I’ve no doubt your technique is right for such simple things (although, as a Mac guy, I don’t know this messaging system much; I think it’s like AppleEvents).
I’d say Xojo has a bug of not handling (or, at least, noticing) those messages: if the object changes by other means than right inside the language, it obviously becomes out of sync between the OS and the language.
The solution would be to fill a bug report about Xojo not handling or knowing about these messages and waiting for it to be changed; in the meantime, perhaps shared memory would do the trick?
as Anthony mentioned i think xojo have intern properties and the native os components have its own properties which are not reflected if you change them via api call.
Yes, correct it could be waiting to connect to as much as 5 different apps at one time. My workaround was to have the frontend write to a textfile with the new name (“JOE”) and then have the send message click the button and have the button open the textfile and get the name. It’s a kludge but sounds a little similar to the socket way of doing it having a file pass the data between the two apps.
could you try to register for a windows message in xojo and then call a method that change the button + do the action. i used windows api only in vb6 not in xojo.
He could use Win32 subclassing to listen for the window messages coming in and store the value himself, but this was really just the wrong way to build interprocess communication when you control both ends. The Text file way isn’t…awful.
It’s not a bug, Xojo just doesn’t listen for that change and update the internal properties because…well, why would they? It’s a button, not a text field.
So either these Windows message are poorly implemented (e.g. should trigger an error when the receiver doesn’t listen) or I don’t agree that Xojo shouldn’t listen to an OS mechanism.
While I’m not sure what is the extend of these messages, I can fairly imagine a Xojo app’s state being awful just because these messages are “semi-ignored”.
John’s case is a proof of this: a message, well defined, known and supported by the OS produces an out-of-sync between the OS state and the “framework” state.
And, not just text fields have a text property; I don’t quite understand your last phrase.
What I’m saying is that it’s wrong to expect the change to be reflected in the framework. I’d argue that .NET/VB6 shouldn’t do this either – for a number of reasons – if it actually does.
A button is an action initiator, not a data supplier. The value of the text displayed in a button should have no bearing on its functionality, while the text within a textfield is a primary means of data supply thus properly receives and processes this particular message.

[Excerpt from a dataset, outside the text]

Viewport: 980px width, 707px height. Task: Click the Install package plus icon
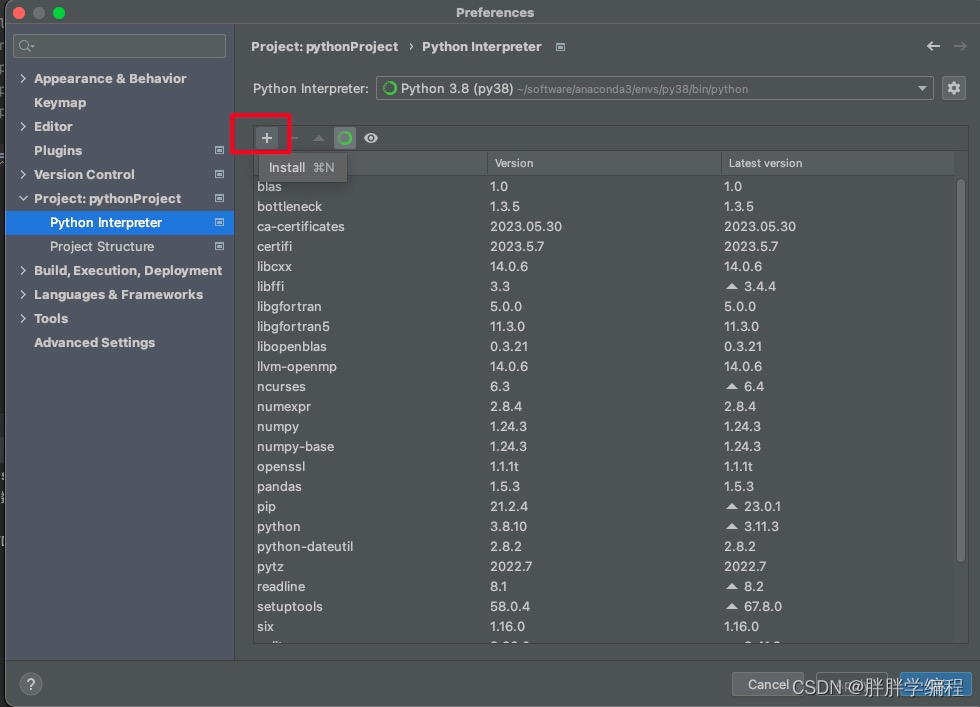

I’d tend to agree with you, which would mean the Windows messaging system shouldn’t be able to mess with UI things. So it’s “poorly implemented”.

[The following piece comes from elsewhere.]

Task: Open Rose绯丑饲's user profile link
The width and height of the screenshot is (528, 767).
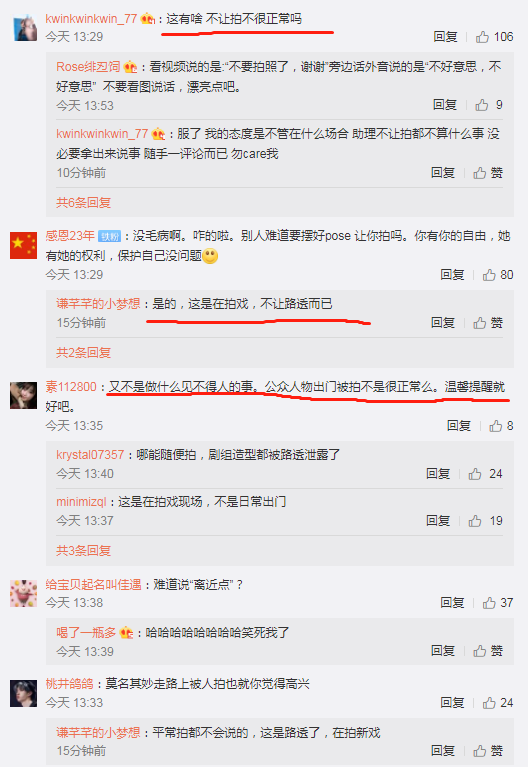Action: pyautogui.click(x=88, y=67)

Well, adjusting a button’s caption has nothing to do with foolishness (though I’ve not managed to find one occurrence right now). Even the Apple’s HIG mention this is possible (IIRC), because, for example, when a criterion on a dialog changes, a push button may have a leading ellipsis added or removed (if an additional dialogs would appear next).
Changing the text of a button doesn’t mean its functionality actually changes.
Another example: say you have a dialog window with a listbox where the user can add and remove items. The push button would handle these items. The button’s caption could read “Handle “+str(MyList.ListCount)+” item(s)"; the button caption would be contextual, the behaviour wouldn’t change, and that’s not an idiocy.
I would disagree. A RUN or START button becomes a STOP or ABORT button while running a lengthy analysis. Sure, you could use a second button, but that is less elegant.
real interprocess communication i used only once in vb6 and it was very cool.
i think in xojo you can choose file,network or win api. throw a dice
i would try a broadcast message via network and client fetch his information.
i guess this IPCSocket class from xojo did not fit together with a ms .net app.